Waffen im Aikido
Ursprung der waffenlosen Techniken
Warum sollen wir mit Waffen trainieren?
Das Waffentraining war stets ein fester und wichtiger Bestandteil O-Senseis täglicher Aikido Praxis. Die praktische Frage lautet als nicht ob, sondern wie viel am Tag trainiert werden soll bzw. wie hoch der Anteil der Trainingszeit für das Waffentraining (Bukiwaza) aufgewendet werden soll, was auf Kosten des waffenlosen Trainings (Taijutsu) geht.
Was ist Bukiwaza?
Im Aikido bezeichnet „Taijutsu“ die „Körpertechniken“, das heißt die Techniken ohne Waffen. „Bukiwaza“ hingegen bezeichnet das Training mit Waffen, also zum Beispiel dem Bokken (Holzschwert) oder dem Jo (Holzstab). Saito-Shihan hat das Bukiwaza in sechs Kategorien eingeteilt:
Tanren: Das Schmieden des Geistes durch Übungen wie Tanren-Uchi, also das wiederholte Schlagen gegen ein hartes Objekt mit dem Suburito. Ähnliche Übungen gibt es auch für den Jo.

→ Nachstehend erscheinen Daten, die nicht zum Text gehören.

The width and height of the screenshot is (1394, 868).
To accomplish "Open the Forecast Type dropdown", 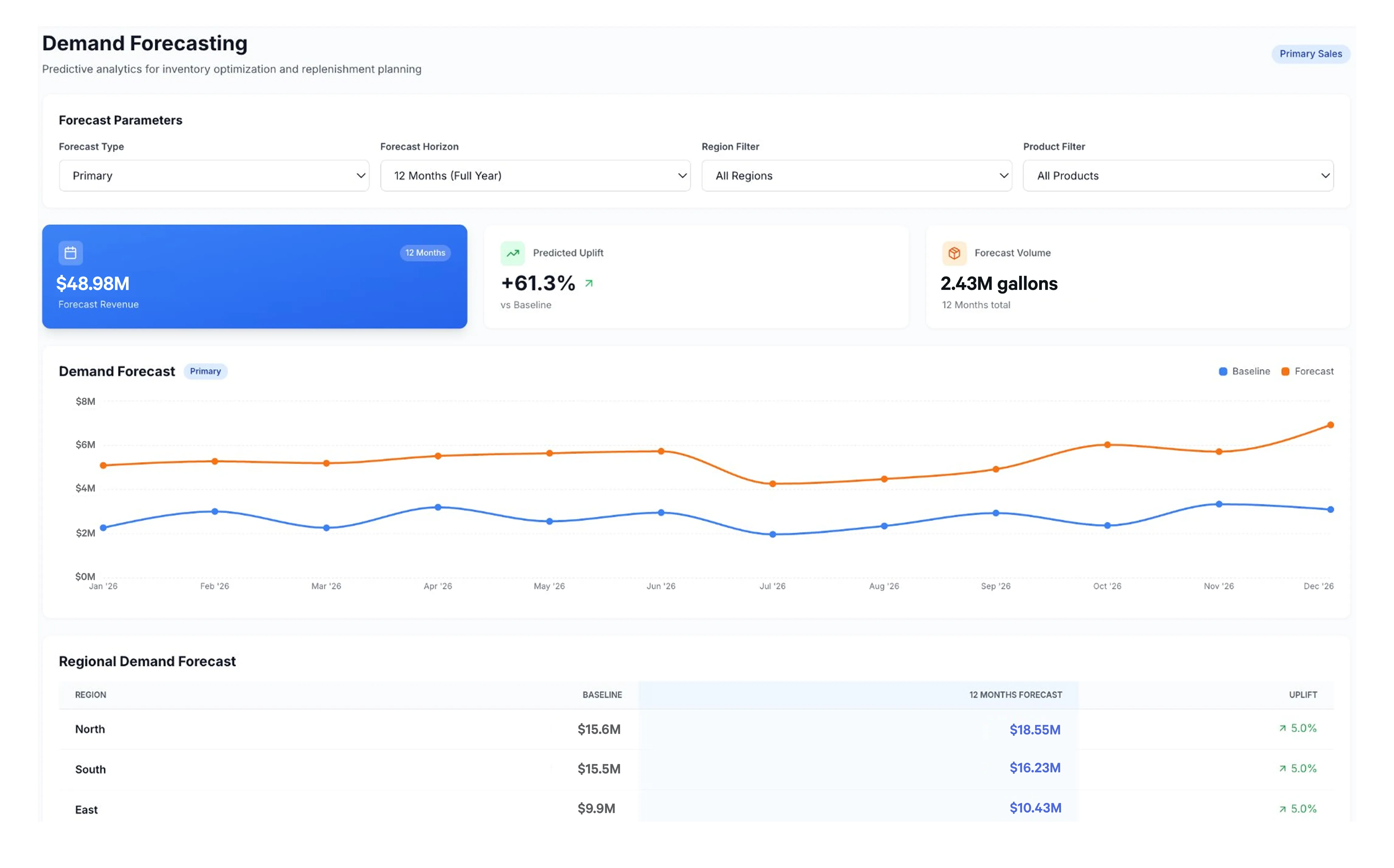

Suburi: Einfache Bewegungen mit dem Ken (7 Ken-Suburi) oder dem Jo (20 Jo-Suburi).
Kata: Bewegungsabfolgen mit dem Jo (13-Schritt Jo-Kata oder 31-Schritt Jo-Kata).
Awase: Partnerübungen mit einfachen Bewegungen mit Ken oder Jo.
Kumi: Partnerübungen mit komplexen Bewegungen mit dem Ken (Kumitachi) oder dem Jo (Kumijo) oder beidem (Kentaijo).
Henka oder Riai: Variationen von den obigen Punkten und Zusammenhänge zwischen Bukiwaza und Taijutsu.
Verbesserter Stand
Aiki-Ken wird im Stand Hanmi geübt. Aiki-Jo basiert auf dem Stand Hitoemi. Diese beiden Arten zu Stehen sind Grundlage für unsere Aikido-Techniken. Die wiederholte Übung von Aiki-Ken und Aiki-Jo verstärkt den Stand und fordert den stabilen Stand ständig heraus. Ohne einen stabilen Stand funktionieren die Jo- oder Ken-Techniken nicht. Im Taijutsu fallen diese Fehler nicht so schnell auf.
Energiesteigerung
Der Gebrauch von Ken und Jo erfordert, dass unentwegt unsere Konzentration und unsere Energie (Ki) durch die Waffe ausgesendet werden. Entweder schlagen wir mit dem Ken nach unten oder wir stoßen den Jo vorwärts. Die fortwährende Mühe, mit der wir Energie aussenden, schult die gleiche Anwendung von Ki bei Techniken ohne Waffen.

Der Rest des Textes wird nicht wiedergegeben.